A manager states that in his factory, the mean number of days per year missed by his employees is less than the national mean of 10. The following data is days missed by some of his employees last year (mean=5.025, standard deviation=3.634). Is there sufficient avidence to belive the manager's statement?
Which "some of his employees"? How many employees were in his sample?
The standard error of the mean (SEm) for a distribution of means is like the standard deviation (SD) for a distribution of scores.
SEm = SD/√n, where n = number of subjects in his sample.
Does this help you answer the question?
To determine if there is sufficient evidence to believe the manager's statement that the mean number of days missed by his employees is less than the national mean of 10, we can conduct a hypothesis test.
Step 1: State the hypotheses:
- Null hypothesis (H0): The mean number of days missed by the manager's employees is greater than or equal to 10. (µ ≥ 10)
- Alternative hypothesis (H1): The mean number of days missed by the manager's employees is less than 10. (µ < 10)
Step 2: Set the significance level:
- This step involves deciding how much evidence we require to reject the null hypothesis. Let's set the significance level (α) at 0.05, which is commonly used.
Step 3: Collect and analyze data:
- You are given the mean (sample mean = 5.025) and the standard deviation (3.634) of the number of days missed by the employees. You can also assume that the population is normally distributed.

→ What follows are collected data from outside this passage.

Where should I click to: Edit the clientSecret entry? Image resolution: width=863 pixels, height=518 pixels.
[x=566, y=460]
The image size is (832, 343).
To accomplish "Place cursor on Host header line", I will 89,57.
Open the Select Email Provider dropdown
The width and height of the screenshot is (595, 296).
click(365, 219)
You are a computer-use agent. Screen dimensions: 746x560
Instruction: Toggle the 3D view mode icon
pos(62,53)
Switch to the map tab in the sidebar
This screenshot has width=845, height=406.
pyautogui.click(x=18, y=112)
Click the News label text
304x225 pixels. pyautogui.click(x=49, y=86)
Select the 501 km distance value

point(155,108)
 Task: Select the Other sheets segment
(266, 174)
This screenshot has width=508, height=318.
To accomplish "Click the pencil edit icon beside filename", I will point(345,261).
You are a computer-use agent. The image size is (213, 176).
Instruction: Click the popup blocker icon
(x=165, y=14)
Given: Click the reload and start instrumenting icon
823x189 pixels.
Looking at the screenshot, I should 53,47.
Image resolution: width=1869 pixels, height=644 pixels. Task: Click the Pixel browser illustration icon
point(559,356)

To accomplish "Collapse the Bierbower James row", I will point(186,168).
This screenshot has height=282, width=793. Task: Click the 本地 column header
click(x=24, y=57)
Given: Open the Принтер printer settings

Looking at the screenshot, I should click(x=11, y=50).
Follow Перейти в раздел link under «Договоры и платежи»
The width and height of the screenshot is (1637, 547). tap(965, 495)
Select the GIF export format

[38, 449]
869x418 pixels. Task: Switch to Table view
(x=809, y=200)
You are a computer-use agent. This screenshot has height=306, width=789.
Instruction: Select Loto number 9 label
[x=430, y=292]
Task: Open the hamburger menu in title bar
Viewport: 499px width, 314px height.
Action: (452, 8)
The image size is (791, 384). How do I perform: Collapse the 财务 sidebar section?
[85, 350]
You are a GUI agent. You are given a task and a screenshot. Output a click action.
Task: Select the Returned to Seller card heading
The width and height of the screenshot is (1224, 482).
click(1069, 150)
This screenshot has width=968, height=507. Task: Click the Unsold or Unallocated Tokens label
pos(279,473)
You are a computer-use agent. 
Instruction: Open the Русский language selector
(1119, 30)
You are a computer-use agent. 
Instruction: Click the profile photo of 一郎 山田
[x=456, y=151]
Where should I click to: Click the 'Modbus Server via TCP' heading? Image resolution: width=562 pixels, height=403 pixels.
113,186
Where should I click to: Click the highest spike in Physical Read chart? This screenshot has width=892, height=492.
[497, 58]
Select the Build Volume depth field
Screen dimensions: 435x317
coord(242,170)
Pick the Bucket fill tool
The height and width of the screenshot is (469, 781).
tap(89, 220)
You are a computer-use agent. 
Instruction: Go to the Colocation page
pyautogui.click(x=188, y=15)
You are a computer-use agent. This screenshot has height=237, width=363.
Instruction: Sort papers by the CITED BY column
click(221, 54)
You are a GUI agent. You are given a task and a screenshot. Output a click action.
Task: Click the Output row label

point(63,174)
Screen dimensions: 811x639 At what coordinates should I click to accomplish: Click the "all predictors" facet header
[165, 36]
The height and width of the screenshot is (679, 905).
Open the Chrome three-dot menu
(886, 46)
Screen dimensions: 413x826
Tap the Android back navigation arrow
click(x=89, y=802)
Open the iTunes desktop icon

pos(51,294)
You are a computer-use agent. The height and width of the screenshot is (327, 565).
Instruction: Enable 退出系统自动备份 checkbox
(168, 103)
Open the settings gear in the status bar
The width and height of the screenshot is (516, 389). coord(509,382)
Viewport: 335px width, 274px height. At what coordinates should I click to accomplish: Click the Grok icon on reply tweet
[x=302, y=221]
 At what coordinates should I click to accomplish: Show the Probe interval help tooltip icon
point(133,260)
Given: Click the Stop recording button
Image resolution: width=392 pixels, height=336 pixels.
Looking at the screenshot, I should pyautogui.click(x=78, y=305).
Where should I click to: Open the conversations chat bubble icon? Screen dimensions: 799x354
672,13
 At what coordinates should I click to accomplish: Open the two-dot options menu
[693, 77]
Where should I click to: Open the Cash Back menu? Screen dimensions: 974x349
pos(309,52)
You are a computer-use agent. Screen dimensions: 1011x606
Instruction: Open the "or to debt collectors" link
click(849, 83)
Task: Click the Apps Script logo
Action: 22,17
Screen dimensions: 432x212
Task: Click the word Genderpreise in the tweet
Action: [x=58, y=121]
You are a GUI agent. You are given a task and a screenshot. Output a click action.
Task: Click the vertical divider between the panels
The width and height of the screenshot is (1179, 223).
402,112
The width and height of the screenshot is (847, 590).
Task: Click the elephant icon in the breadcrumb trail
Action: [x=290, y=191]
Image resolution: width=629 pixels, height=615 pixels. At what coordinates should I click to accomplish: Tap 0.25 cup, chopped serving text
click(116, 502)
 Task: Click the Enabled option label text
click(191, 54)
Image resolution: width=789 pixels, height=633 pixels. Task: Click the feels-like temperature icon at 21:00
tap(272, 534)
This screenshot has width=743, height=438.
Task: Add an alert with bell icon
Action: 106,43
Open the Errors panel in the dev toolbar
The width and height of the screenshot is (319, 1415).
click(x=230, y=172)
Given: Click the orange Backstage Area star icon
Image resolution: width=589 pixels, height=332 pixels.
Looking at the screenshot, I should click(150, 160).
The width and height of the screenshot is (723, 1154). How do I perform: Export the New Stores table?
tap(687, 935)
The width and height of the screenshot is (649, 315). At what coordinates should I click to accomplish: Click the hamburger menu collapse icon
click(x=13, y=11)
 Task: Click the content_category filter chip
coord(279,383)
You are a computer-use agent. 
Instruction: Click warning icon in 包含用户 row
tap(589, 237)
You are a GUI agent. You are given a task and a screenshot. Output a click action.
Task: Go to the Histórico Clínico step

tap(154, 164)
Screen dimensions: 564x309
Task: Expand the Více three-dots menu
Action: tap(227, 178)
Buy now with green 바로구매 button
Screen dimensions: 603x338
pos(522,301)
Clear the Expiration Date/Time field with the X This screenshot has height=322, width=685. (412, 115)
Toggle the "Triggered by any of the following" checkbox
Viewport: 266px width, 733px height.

Step 4: Calculate the test statistic:
- Since we know the population standard deviation, we can use a z-test. The test statistic formula is:
z = (sample mean - population mean) / (population standard deviation /sqrt(sample size))
Step 5: Determine the critical value:
- The critical value is the value that marks the boundary for rejecting the null hypothesis. In this case, since we are testing a one-tailed hypothesis (the manager's claim is that the mean is less than 10), we need to find the z-score that corresponds to a cumulative probability of 0.05 in the left tail of the standard normal distribution.
Step 6: Make a decision:
- If the test statistic (calculated in Step 4) falls in the rejection region (left tail beyond the critical value), we reject the null hypothesis. If it falls in the non-rejection region, we fail to reject the null hypothesis.
Based on these steps, you can now carry out the calculations to determine the test statistic and compare it to the critical value to make a decision.